Il weekend dei Top Runners Castelli Romani si sviluppa lungo tre scenari completamente diversi, ma uniti da un filo conduttore chiaro: la capacità di interpretare la gara con intelligenza, adattandosi a terreni e distanze. Da Castro dei Volsci alla Corax Race Lake Edition di Giulianello, fino alla sfida estrema della Tuscany Crossing nella Val d’Orcia, emerge una squadra solida e consapevole.

Castro dei Volsci, Trofeo San Francesco: gestione e continuità sui 9,970 km
Nel Trofeo San Francesco, gara su strada di 9,970 km, i Top Runners si distinguono per equilibrio e distribuzione delle prestazioni nelle diverse categorie.
Giacomo Latini chiude in 00:49:37 (25° SM23), con una gara costruita su ritmo progressivo e ottima gestione dello sforzo. Subito dietro, Emanuela Gasperini (00:49:54, 7ª SF50) conferma una prova lineare e senza cali.

Sul fronte delle categorie master, Antonella Cugini conquista il terzo posto SF65 in 00:58:23, grazie a una strategia prudente nella prima parte e più incisiva nel finale. Piero Marinelli (01:00:16, 8° SM70) mantiene invece un ritmo costante per tutta la gara.
Chiudono Brunella Missori (01:05:18, 5ª SF65), Renato Colò (01:05:42, 10° SM70), Daniela Abbadini (01:05:54, 6ª SF65) e Diana Maggiore (01:11:38, 12ª SF50), tutti autori di prove regolari e ben gestite.
Giulianello, Corax Race Lake Edition: tecnica e lettura del percorso
Cambio totale di scenario alla Corax Race Lake Edition di Giulianello, dove il terreno irregolare e i continui cambi di ritmo rendono la gara più selettiva.
Marcello Angeloni chiude in 1:05:11, secondo nella categoria M_N75, distinguendosi per una gestione lucida e attenta. Nei tratti più tecnici limita i rischi, mentre nelle sezioni corribili mantiene fluidità e continuità, dimostrando grande esperienza nella lettura del percorso.
Tuscany Crossing 2026: 161 km tra resistenza e lucidità
La sfida più impegnativa del weekend è la Tuscany Crossing 2026, ultratrail di 161 km con circa 5600 metri di dislivello positivo nella Val d’Orcia.
Antonio Testa porta a termine la prova in oltre 26 ore, classificandosi 31° su oltre 100 partenti. Una prestazione che va oltre il risultato cronometrico: in queste distanze, la vera chiave è la gestione totale delle energie, fisiche e mentali. La sua gara si sviluppa senza crisi, con progressione costante e grande lucidità.

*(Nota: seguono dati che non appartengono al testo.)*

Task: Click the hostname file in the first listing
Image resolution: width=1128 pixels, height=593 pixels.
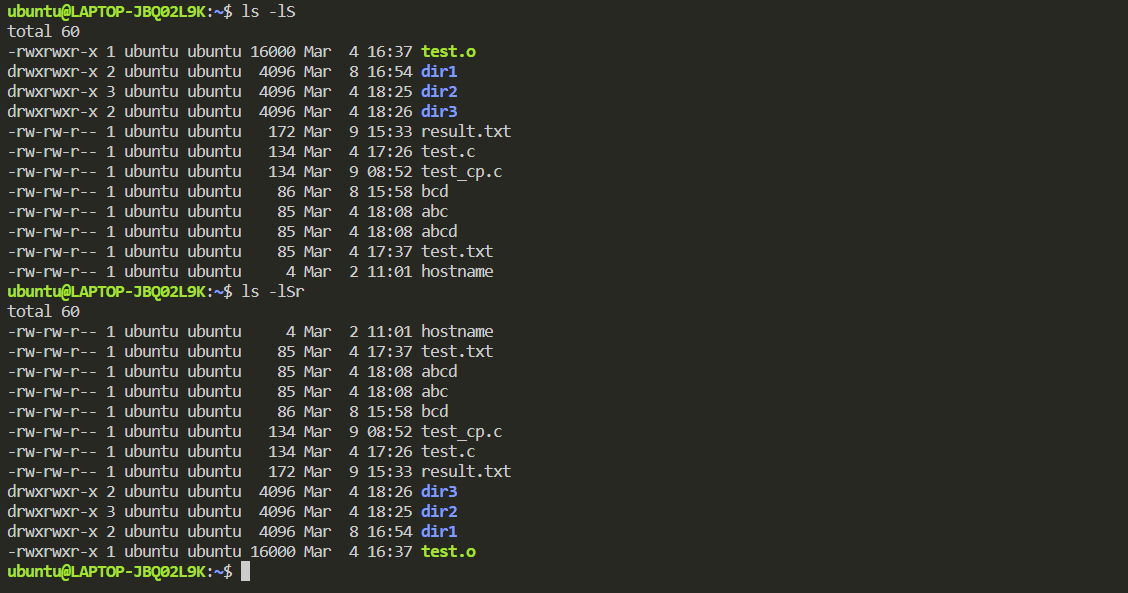Action: [x=458, y=271]
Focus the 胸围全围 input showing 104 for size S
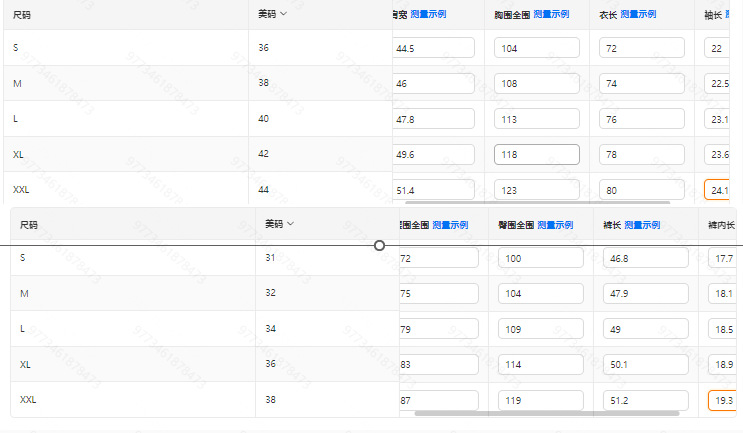Viewport: 743px width, 433px height. tap(537, 48)
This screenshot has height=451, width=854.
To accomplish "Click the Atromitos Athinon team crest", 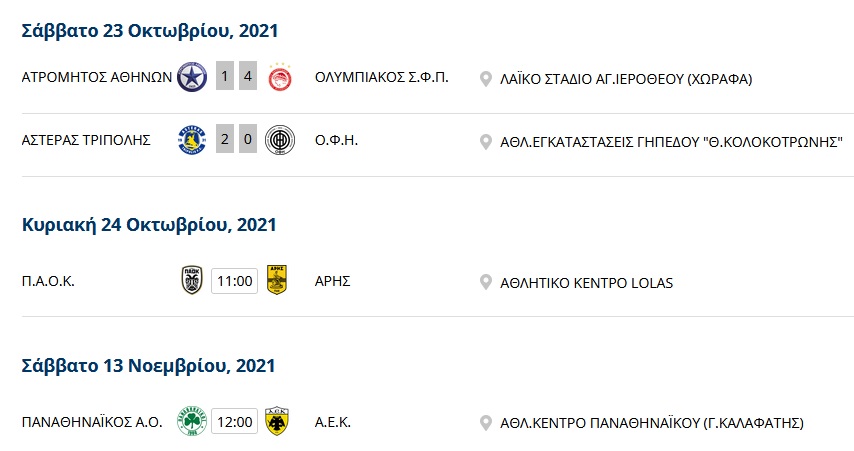I will [192, 77].
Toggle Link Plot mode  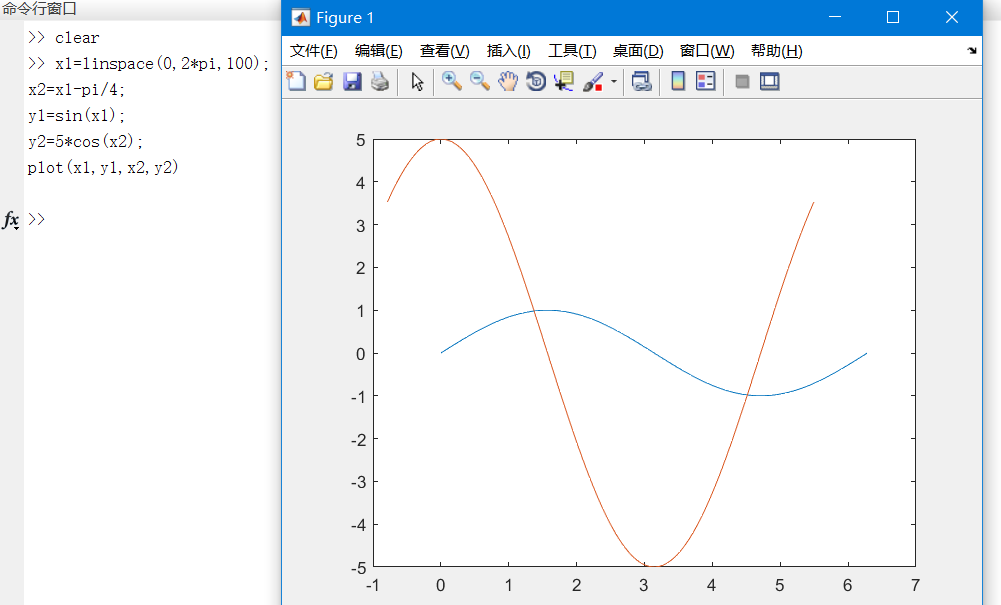click(x=643, y=82)
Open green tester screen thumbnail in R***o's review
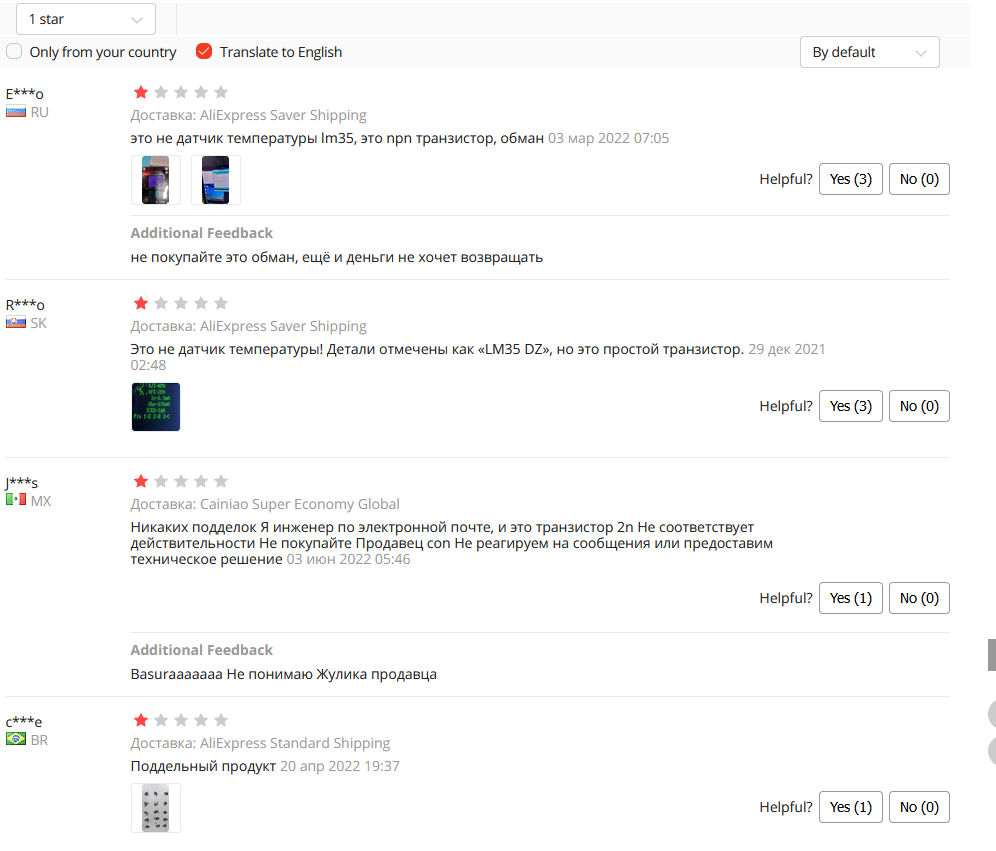This screenshot has height=851, width=996. [156, 406]
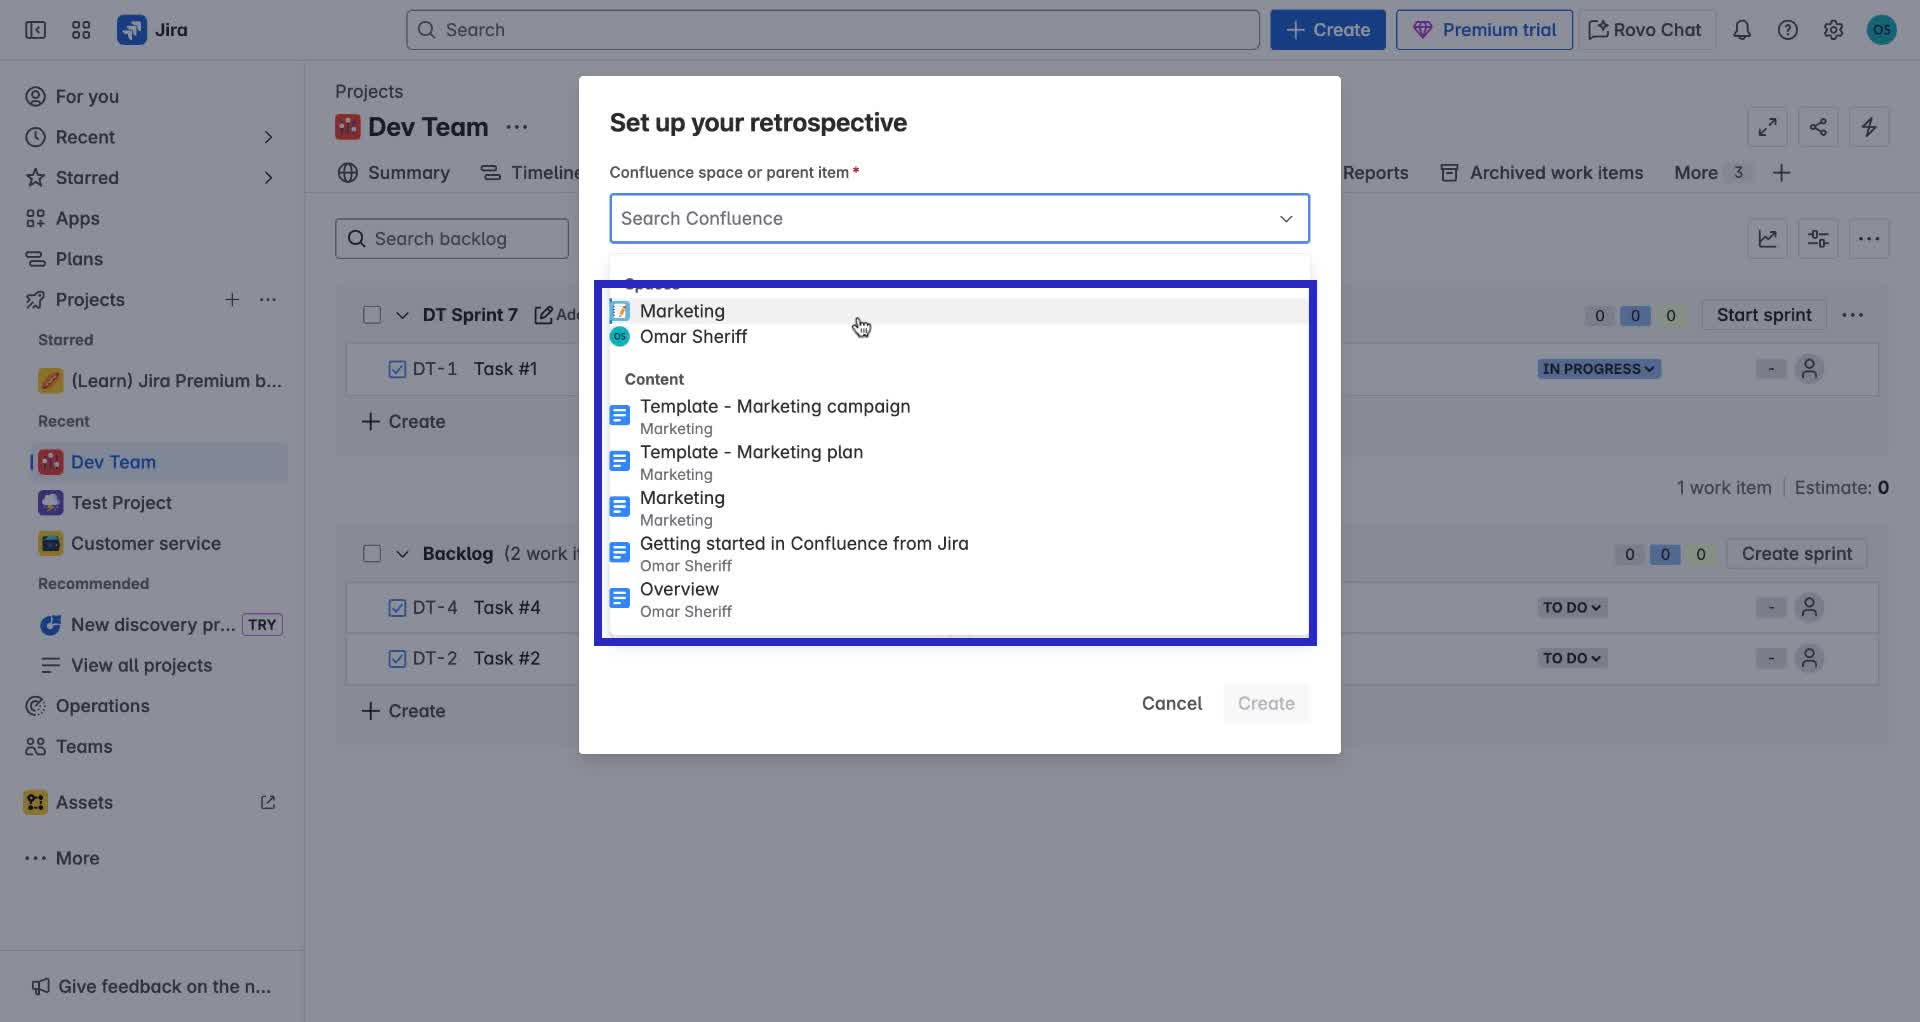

Una squadra capace di adattarsi a ogni terreno
Strada, trail e ultratrail: tre discipline diverse che richiedono approcci specifici. I Top Runners Castelli Romani dimostrano di saper affrontare ogni contesto con la stessa solidità, puntando su gestione, esperienza e capacità di lettura della gara.
“Questo weekend sintetizza bene il nostro percorso. A Castro dei Volsci abbiamo visto equilibrio e gestione, a Giulianello capacità di adattamento su un terreno tecnico, mentre nella Tuscany Crossing è emersa la resistenza vera. Quello che conta per noi è il modo in cui gli atleti affrontano la gara: con consapevolezza, senza eccessi e con la capacità di interpretare ogni situazione”, ha dichiarato il presidente Moreno Cavola.